This retrospective cohort analysis consisted of patients treated with either nafcillin or cefazolin for MSSA infection in the outpatient parenteral antimicrobial therapy (OPAT) clinic at Massachusetts General Hospital from 2007–2011. Researchers reviewed laboratory and clinical data including demographics, source of infection, baseline disease, treatment length, co-medications, DRAE, and all-cause medication discontinuation rates. Patients were treated with nafcillin (n=366) or cefazolin (n=119) for a median of 28 days (16–37) and 29 days (24–39) respectively.

Analyses showed that significantly fewer patients completed the prespecified treatment course with nafcillin (34% overall discontinuation rate of nafcillin vs. 7% in the cefazolin group, P<0.0001). In nine cases of nafcillin discontinuation, treatment was changed to cefazolin. All patients completed treatment with no further DRAE.  

Rash occurred in 51 (13.9%) patients in the nafcillin group compared to 5 (4.2%) in the cefazolin group (P=0.002). Similarly, renal dysfunction [42 (11.4%) vs. 4 (3.3%); P=0.006] and transaminitis [30 (8.1%) vs. 2 (1.6%); P=0.01] were more commonly observed in nafcillin-treated patients than cefazolin-treated patients.

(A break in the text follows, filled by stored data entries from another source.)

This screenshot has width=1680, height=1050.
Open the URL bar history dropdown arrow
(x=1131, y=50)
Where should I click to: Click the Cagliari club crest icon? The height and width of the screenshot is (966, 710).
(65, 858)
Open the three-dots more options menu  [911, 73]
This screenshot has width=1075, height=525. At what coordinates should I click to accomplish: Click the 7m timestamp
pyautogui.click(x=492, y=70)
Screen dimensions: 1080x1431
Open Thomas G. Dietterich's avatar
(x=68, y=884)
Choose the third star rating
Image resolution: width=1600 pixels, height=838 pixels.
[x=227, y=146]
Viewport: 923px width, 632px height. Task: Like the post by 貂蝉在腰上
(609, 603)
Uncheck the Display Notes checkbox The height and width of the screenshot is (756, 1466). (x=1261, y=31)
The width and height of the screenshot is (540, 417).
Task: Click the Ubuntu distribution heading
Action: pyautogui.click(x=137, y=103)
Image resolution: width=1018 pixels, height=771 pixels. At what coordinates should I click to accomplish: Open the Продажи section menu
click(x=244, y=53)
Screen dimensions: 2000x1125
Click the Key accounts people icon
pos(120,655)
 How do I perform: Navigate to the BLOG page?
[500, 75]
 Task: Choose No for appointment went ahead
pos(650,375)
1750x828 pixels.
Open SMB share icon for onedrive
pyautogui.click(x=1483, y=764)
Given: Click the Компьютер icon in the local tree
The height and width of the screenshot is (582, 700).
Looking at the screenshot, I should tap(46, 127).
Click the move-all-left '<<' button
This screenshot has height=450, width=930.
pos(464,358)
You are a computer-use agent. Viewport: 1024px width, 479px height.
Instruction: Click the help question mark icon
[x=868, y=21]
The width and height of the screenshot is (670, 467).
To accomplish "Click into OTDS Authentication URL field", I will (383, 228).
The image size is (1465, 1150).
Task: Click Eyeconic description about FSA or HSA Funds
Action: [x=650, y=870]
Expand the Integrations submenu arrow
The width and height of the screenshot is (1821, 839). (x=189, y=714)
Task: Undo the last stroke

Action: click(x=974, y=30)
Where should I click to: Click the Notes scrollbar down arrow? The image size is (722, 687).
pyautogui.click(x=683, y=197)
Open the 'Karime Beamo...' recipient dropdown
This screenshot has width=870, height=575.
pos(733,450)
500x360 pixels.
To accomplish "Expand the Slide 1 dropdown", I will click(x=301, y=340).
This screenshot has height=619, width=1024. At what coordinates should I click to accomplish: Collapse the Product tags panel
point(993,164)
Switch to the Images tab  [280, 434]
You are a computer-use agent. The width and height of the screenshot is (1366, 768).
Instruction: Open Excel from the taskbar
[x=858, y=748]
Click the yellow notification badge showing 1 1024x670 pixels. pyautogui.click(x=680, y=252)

Neutropenia developed in 31 (8.4%) patients on nafcillin and in 4 (3.3%) patients on cefazolin (P=0.06). In addition, C. difficile colitis developed in 9 (2.4%) patients on nafcillin therapy and one patient (0.8%) on cefazolin (P=0.46). 

Nafcillin treatment was associated with higher rates of DRAE than cefazolin treatment, researchers concluded. Treatment discontinuation was significantly higher in patients in the nafcillin group vs. cefazolin group.

“Difference in tolerability, in addition to efficacy and cost, should be taken into account when deciding on long term IV treatment for MSSA in the OPAT setting,” noted Dr. Youngster.